* Short problem *
Reproduce the items below verbatim, from the line containing "Screen dimensions: 800x401" through the end of the items, inclusive, omitting the pictures.
╭─ Given data
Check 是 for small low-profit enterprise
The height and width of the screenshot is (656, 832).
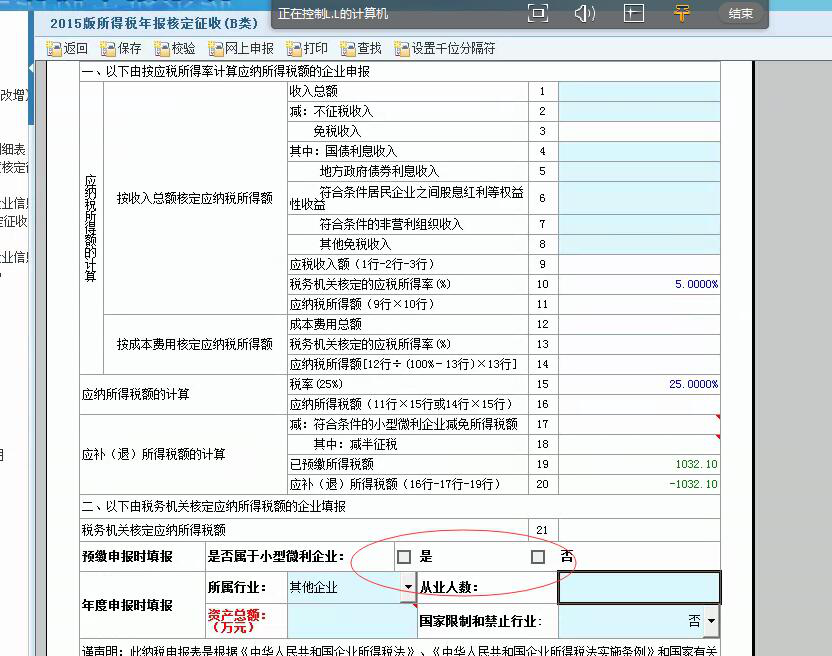[404, 557]
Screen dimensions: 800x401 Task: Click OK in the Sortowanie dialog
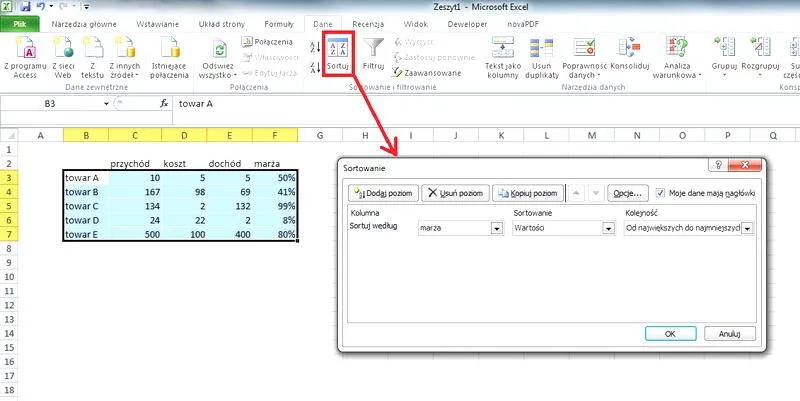coord(671,333)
╰─
* Response to the exercise *
Screen dimensions: 800x401 Task: Click OK in the Sortowanie dialog
coord(671,333)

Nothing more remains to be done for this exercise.